Hitler's Hometown PDF Author: Evan Burr Bukey
Publisher:
ISBN:
Category : Biography & Autobiography
Languages : en
Pages : 318

Book Description
Before World War I, Linz was a center for the antisemitic Pan-German nationalist movement led by Georg Ritter von Schönerer. The more pragmatic local leader, Carl Beurle, also used antisemitic propaganda, though few Jews lived in Linz. After 1918 the city was ruled by Social Democrats. From the late 1920s on, fascism and Nazism were on the rise, yet the reactionary antisemitic Bishop Gföllner and the Church opposed Nazism as anti-Christian and condemned racism. From 1936 the Nazis began to publish the antisemitic "Österreichischer Beobachter" and to attract the middle class. In February 1937 there was a violent campaign against Jewish businesses. Linz welcomed Hitler and the Anschluss, and Hitler's program of full employment and beautifying the city ensured general support for Nazism.
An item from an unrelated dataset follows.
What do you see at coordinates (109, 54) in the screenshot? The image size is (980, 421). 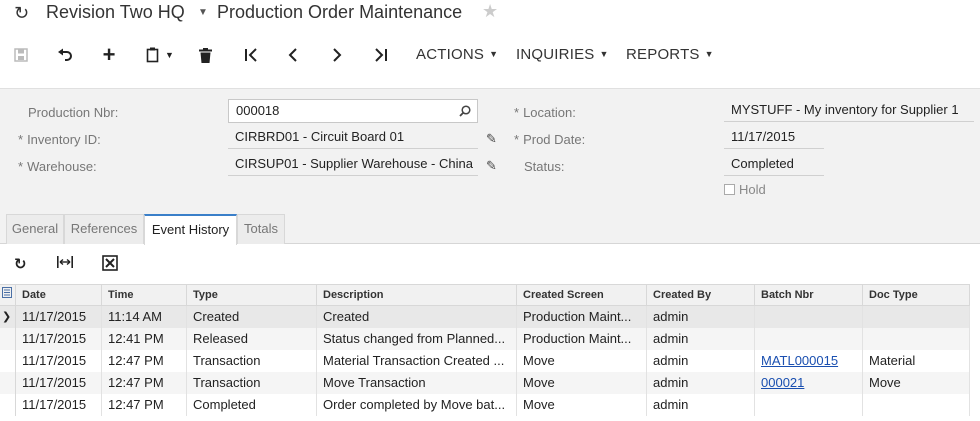 I see `add-icon: +` at bounding box center [109, 54].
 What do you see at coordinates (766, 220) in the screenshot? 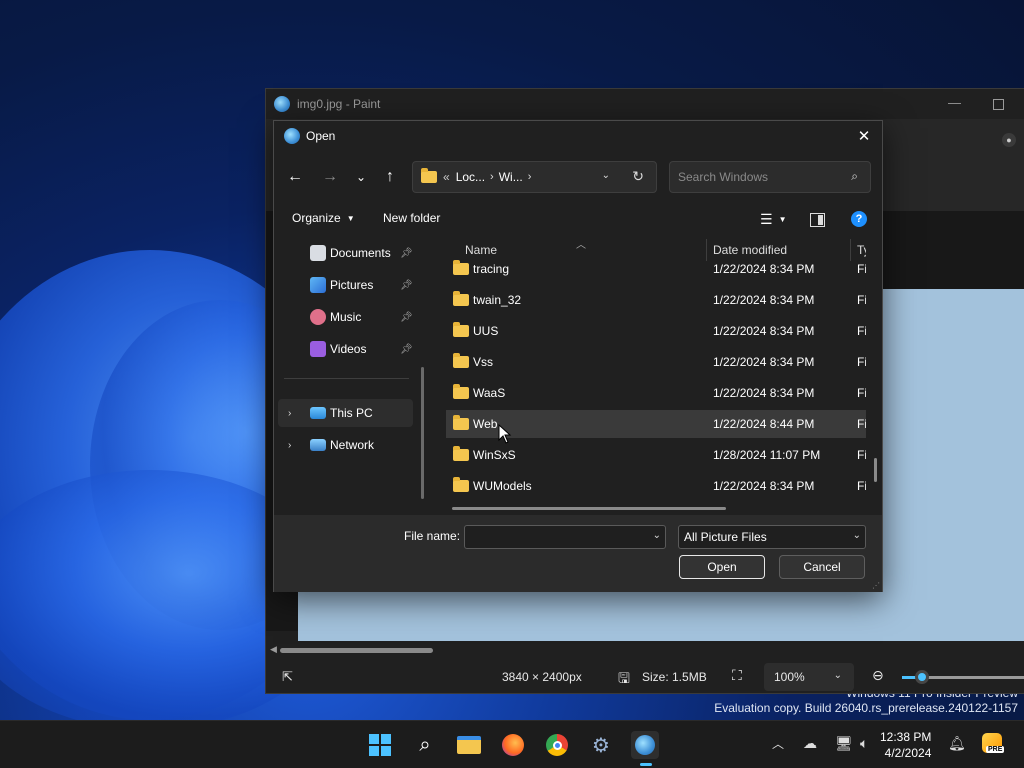
I see `view-details-icon: ☰` at bounding box center [766, 220].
While Bishop Gföllner tried to resist Nazi control of the Church, he took no action on behalf of converted Jews.

Hitler's Religion

Hitler's Religion PDF Author: Richard Weikart
Publisher: Simon and Schuster
ISBN: 1621575519
Category : History
Languages : en
Pages : 309

Book Description
A book to challenge the status quo, spark a debate, and get people talking about the issues and questions we face as a country!

Explaining Hitler

Explaining Hitler PDF Author: Ron Rosenbaum
Publisher: Harper Collins
ISBN: 006095339X
Category : Biography & Autobiography
Languages : en
Pages : 498

Book Description
An extraordinary expedition into the war zone of Hitler theories.

When Hitler Took Austria

When Hitler Took Austria PDF Author: Kurt von Schuschnigg
Publisher: Ignatius Press
ISBN: 1586177095
Category : Religion
Languages : en
Pages : 364

Book Description
Chronicles the lives of Kurt von Schuschnigg, son of the former Austrian Chancellor, and his family during the time of the Anschluss and how their faith helped them survive these difficult times.